La Fundación Monte Cerúleo, prosiguió Walter, fue concebida en la primavera de 2001, cuando Vin Haven viajaba a Washington para participar en las actividades del famoso Grupo Operativo de la Energía, aquel cuya lista de invitados Dick Cheney aún pretendía ocultar, defendiéndose contra la Ley de Libertad de Información a costa de los dólares del contribuyente. Una noche, durante un cóctel, tras un largo día de operaciones en grupo, Vin habló con los presidentes de Nardone Energy y Blasco y los sondeó acerca del tema de la reinita cerúlea. En cuanto los convenció de que no les tomaba el pelo —de que para Vin la salvación de un ave vedada a la caza era un asunto muy serio—, alcanzaron un principio de acuerdo: Vin compraría una enorme extensión de tierra cuyo núcleo mineral sería extraíble por medio de la ECA, pero después se recuperaría y se dejaría en estado natural para siempre. Walter conocía este acuerdo cuando aceptó el empleo como director gerente de la fundación. Lo que no sabía entonces —y había descubierto hacía poco— era que el vicepresidente, esa misma semana de 2001, le había comentado en privado a Vin Haven que el presidente tenía la intención de llevar a cabo ciertos cambios en la normativa y en el código fiscal para que la extracción de gas natural fuese económicamente viable en los Apalaches. Ni que Vin había procedido a comprar derechos de explotación minera a gran escala no sólo en el condado de Wyoming, sino en otras varias zonas de Virginia Occidental que o bien no tenían carbón, o habían sido ya explotadas. Esas grandes adquisiciones de derechos en apariencia inútiles tal vez habrían disparado las alarmas, dijo Walter, si Vin no hubiese podido aducir que estaba salvaguardando posibles reservas naturales futuras para la fundación.

—En resumidas cuentas —añadió Lalitha—, nos estaba usan do como tapadera.

—Sin perder de vista, claro está —dijo Walter—, que Vin es realmente un auténtico apasionado de las aves y hace cosas maravillosas por la reinita cerúlea.

—Sencillamente, él quería también su pequeña bolsa de regalos —aclaró Lalitha.

—Su bolsa de regalos no tan pequeña, por lo que se ha visto —dijo Walter—. Casi toda esta información aún está fuera del alcance del radar, así que probablemente no hayas oído nada todavía, pero están a punto de perforar Virginia Occidental hasta cargársela. Miles y miles de hectáreas que todos suponíamos preservadas para siempre se encuentran ahora, mientras nosotros estamos aquí sentados, en vías de ser destruidas. Por lo que se refiere a la fragmentación y la alteración del hábitat, es tan grave como lo peor que haya hecho la industria del carbón. Si tienes los derechos de minería, puedes hacer lo que te salga de los huevos para ejercerlos, incluso en tierras públicas. Carreteras nuevas en todas partes, miles de torres de perforación, maquinaria ruidosa en funcionamiento las veinticuatro horas del día, luces cegadoras toda la noche.

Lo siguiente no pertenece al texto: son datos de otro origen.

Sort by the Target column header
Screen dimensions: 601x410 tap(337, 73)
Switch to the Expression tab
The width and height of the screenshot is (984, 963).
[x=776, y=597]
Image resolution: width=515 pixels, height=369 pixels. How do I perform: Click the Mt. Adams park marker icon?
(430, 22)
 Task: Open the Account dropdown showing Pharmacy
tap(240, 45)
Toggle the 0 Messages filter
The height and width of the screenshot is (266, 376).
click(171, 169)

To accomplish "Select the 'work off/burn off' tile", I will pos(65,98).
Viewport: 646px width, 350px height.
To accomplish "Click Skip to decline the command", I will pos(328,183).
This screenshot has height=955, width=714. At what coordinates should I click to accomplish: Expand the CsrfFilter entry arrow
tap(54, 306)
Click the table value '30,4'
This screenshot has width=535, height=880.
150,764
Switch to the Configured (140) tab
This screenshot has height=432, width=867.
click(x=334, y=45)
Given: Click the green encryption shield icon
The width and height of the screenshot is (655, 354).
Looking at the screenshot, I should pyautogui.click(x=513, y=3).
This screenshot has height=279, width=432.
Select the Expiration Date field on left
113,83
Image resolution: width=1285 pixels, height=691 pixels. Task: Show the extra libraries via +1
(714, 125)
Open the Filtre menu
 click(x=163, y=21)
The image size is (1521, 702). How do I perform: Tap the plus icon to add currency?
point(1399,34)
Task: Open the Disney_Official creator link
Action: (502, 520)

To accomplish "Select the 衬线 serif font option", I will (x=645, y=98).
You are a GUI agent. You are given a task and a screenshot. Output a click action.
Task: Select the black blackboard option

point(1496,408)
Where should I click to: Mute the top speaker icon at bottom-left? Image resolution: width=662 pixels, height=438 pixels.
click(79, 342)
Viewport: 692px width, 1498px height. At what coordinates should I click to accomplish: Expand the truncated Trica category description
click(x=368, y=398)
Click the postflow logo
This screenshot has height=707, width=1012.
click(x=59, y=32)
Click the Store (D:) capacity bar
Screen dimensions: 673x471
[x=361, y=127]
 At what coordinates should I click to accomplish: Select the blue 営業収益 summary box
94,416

—Y entretanto los derechos de minería de tu jefe pasan a ser de pronto mucho más valiosos —observó Katz.

—Exacto.

—¿Y ahora está vendiendo las tierras que teóricamente había comprado para vosotros?

—Parte de las tierras, sí.

—Increíble.

—Bueno, aun así, sigue gastándose un pastón. Y tomará medidas para mitigar el impacto de la perforación allí donde aún conserva los derechos. Pero se ha visto obligado a vender muchos derechos para cubrir grandes gastos que no habríamos tenido si la opinión pública nos hubiese respaldado. Conclusión: en realidad nunca tuvo la intención de invertir en la fundación tanto como yo pensaba en un principio.